*** DATA UNDER STUDY ***

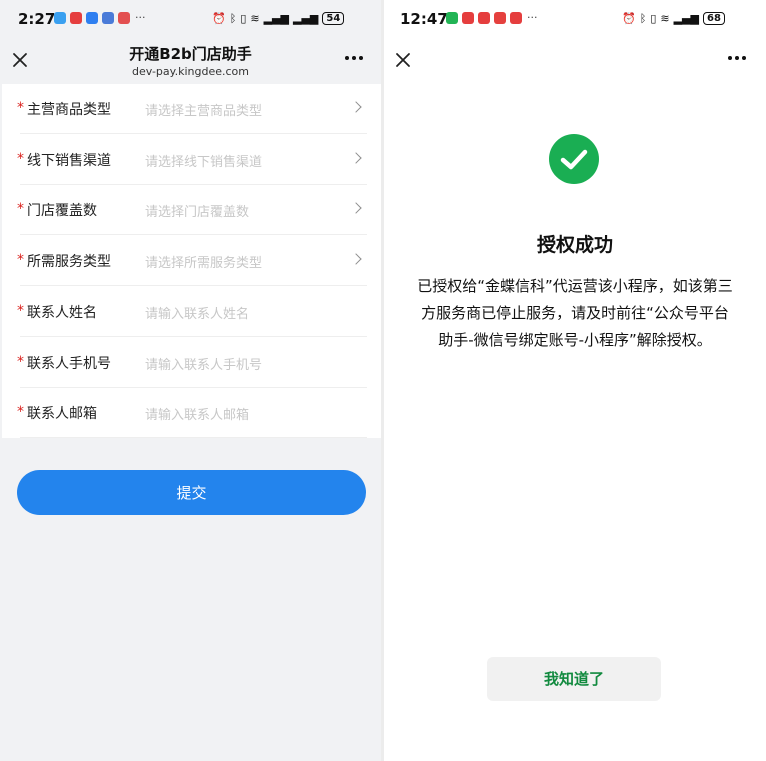 The image size is (766, 761). I want to click on form-row: * 线下销售渠道 请选择线下销售渠道, so click(192, 160).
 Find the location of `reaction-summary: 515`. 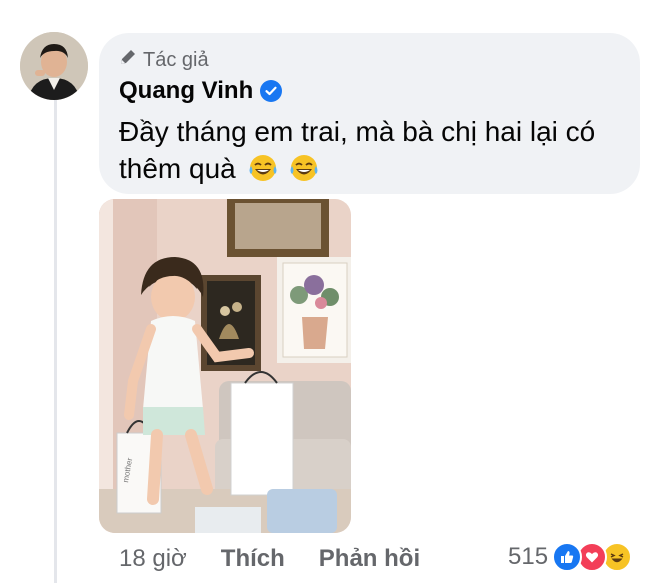

reaction-summary: 515 is located at coordinates (570, 557).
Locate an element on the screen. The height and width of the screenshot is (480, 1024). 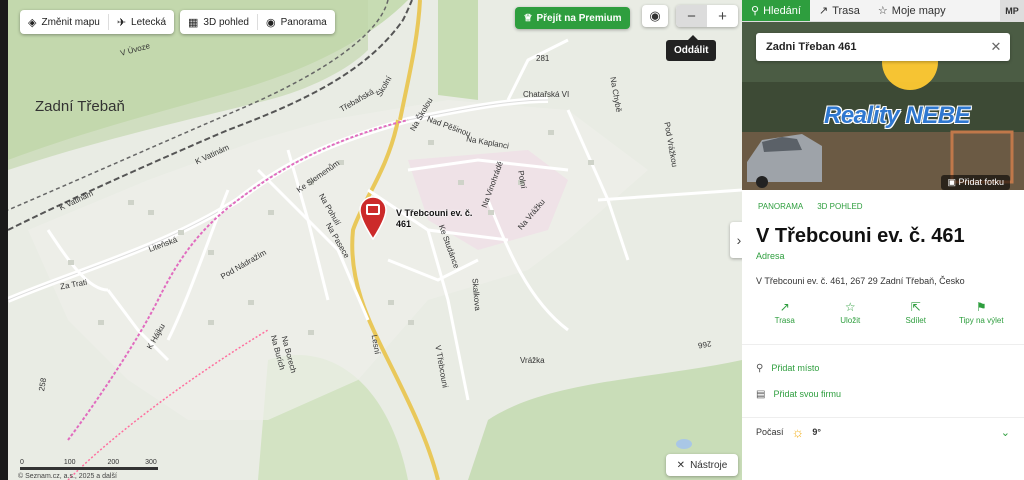
action-label: Tipy na výlet is located at coordinates (981, 320).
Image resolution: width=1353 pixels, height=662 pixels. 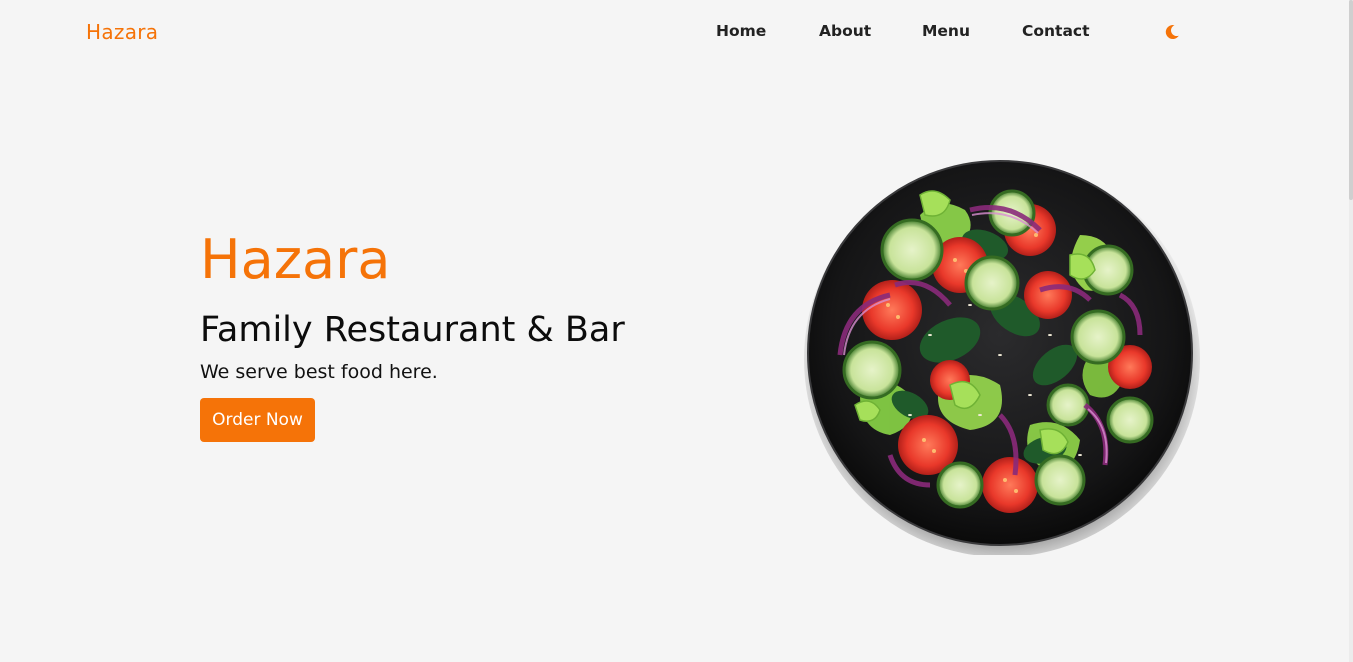 I want to click on theme-toggle-button, so click(x=1172, y=32).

*** End of DATA UNDER STUDY ***

▶ **WHAT YOU ARE ASKED TO DO**
Put the data, from its start through the line containing "action-label: Tipy na", into a JSON list of strings with one string per line, omitting blank lines. Leave the pictures out of the list.

▶ **ANSWER BELOW**
[
  " The image size is (766, 761). I want to click on form-row: * 线下销售渠道 请选择线下销售渠道, so click(192, 160).",
  " Find the location of `reaction-summary: 515`. ",
  "reaction-summary: 515 is located at coordinates (570, 557).",
  "Locate an element on the screen. The height and width of the screenshot is (480, 1024). ",
  "action-label: Tipy na výlet is located at coordinates (981, 320)."
]